Within their "news release", link, the following statement is made;

"Approval of the mill levy and bonds
would not increase taxes."

The truth is that approving any mill levy or bond issue raises taxes. A mill levy is a tax. Bonds are paid for with tax dollars.

The deception is; there is a tax in place about to expire. The new tax will replace the old tax. It the old tax ends as the new tax begins, from one day to the next, the "dollar amount of tax" will not increase in "number". You will be paying "X" amount of taxes one day, and the same "X" amount the next day. But if the tax were voted down, the tax you pay would be "X" one day, and zero the next.

You can argue the semantics as long as you want, this is deception.

The standards of conduct, link, that apply to students read;
Honesty

There is no more fundamental ethical value than honesty. We associate honesty with people of honor, and we admire and rely on those who are honest. But honesty is a broader concept than many may realize. It involves both communications and conduct.

Honesty in communications is expressing the truth as best we know it and not conveying it in a way likely to mislead or deceive. There are three dimensions:

Truthfulness. Truthfulness is presenting the facts to the best of our knowledge. Intent is the crucial distinction between truthfulness and truth itself. Being wrong is not the same thing as lying, although honest mistakes can still damage trust insofar as they may show sloppy judgment.

Sincerity. Sincerity is genuineness, being without trickery or duplicity. It precludes all acts, including half-truths, out-of-context statements, and even silence, that are intended to create beliefs or leave impressions that are untrue or misleading.

Candor.

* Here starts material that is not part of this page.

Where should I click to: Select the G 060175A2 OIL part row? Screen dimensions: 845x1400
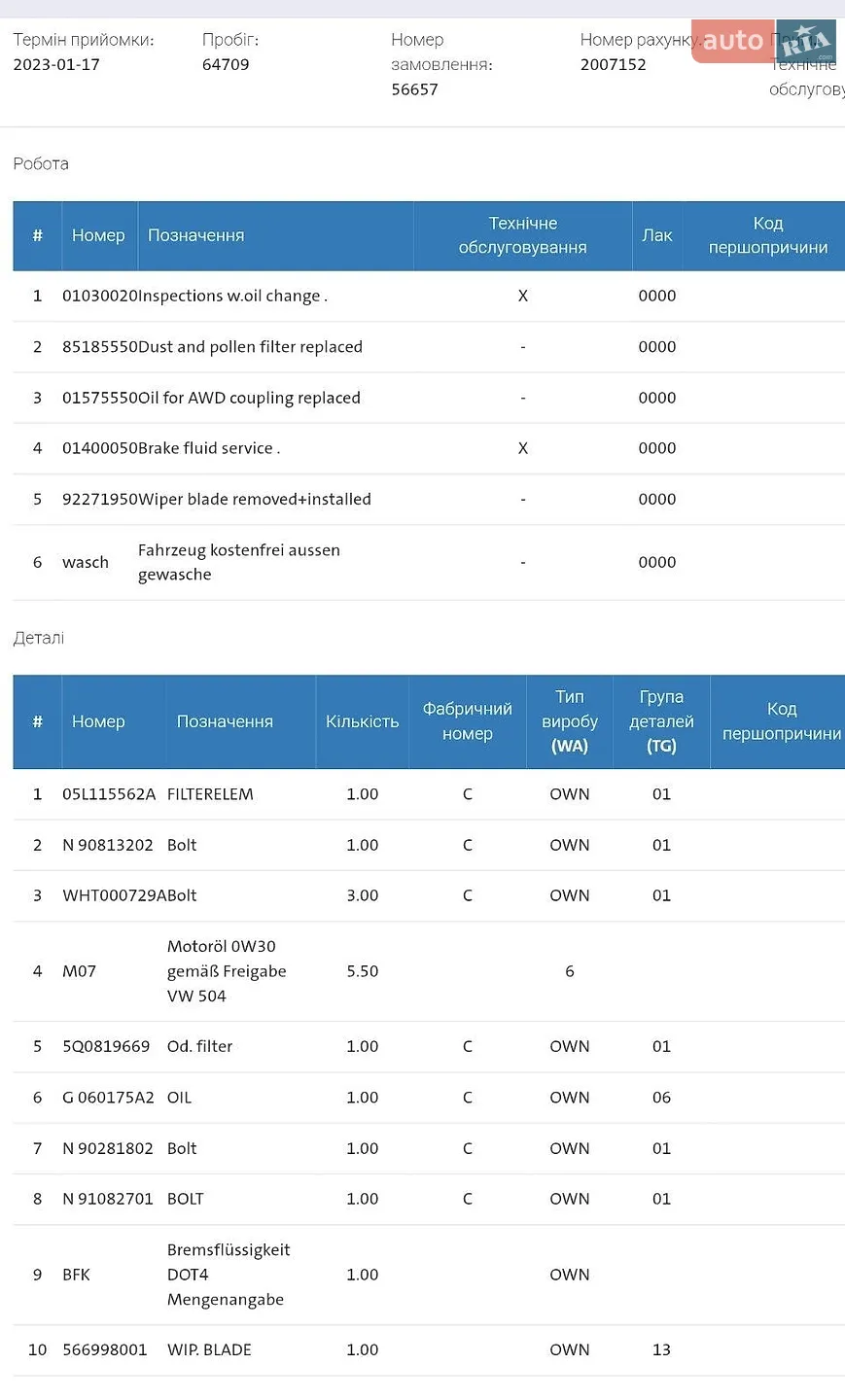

In relationships involving legitimate expectations of trust, honesty may also require candor, forthrightness and frankness, imposing the obligation to volunteer information that another person needs to know.

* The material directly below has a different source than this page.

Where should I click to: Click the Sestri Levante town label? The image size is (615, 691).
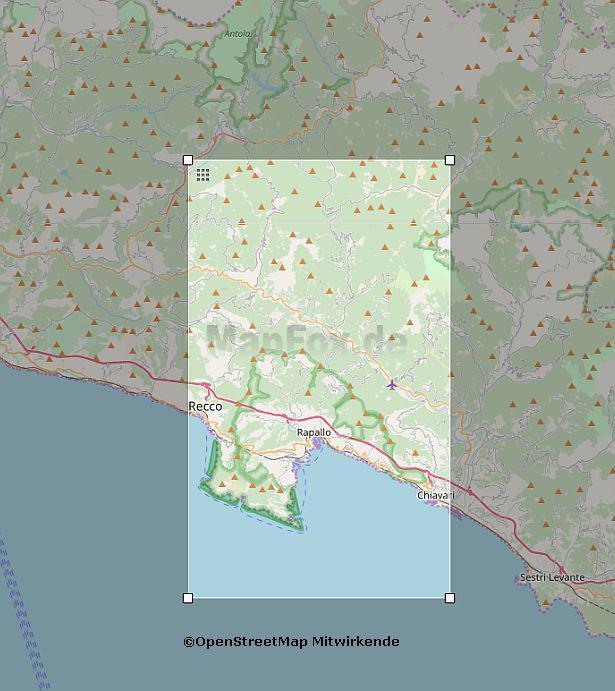[x=552, y=578]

By any reasonable measure, the statement,
"taxes will not increase" is dishonest.

The leadership of the APS is behaving dishonestly.

They would have you ignore their dishonesty and instead,
trust them with another $616M to spend,
  • without adequate rules, policies, regulations, and procedures*, and
  • without honest accountability to those rules, policies, regulations and procedures*, and
  • without keeping adequate records*
* the conclusions of the Meyners + Co. audit of the APS Finance Division.

And still, when asked if the Meyners auditors uncovered any criminal misconduct in their audit of APS' Finance Division, they will not respond.

They will not answer the question!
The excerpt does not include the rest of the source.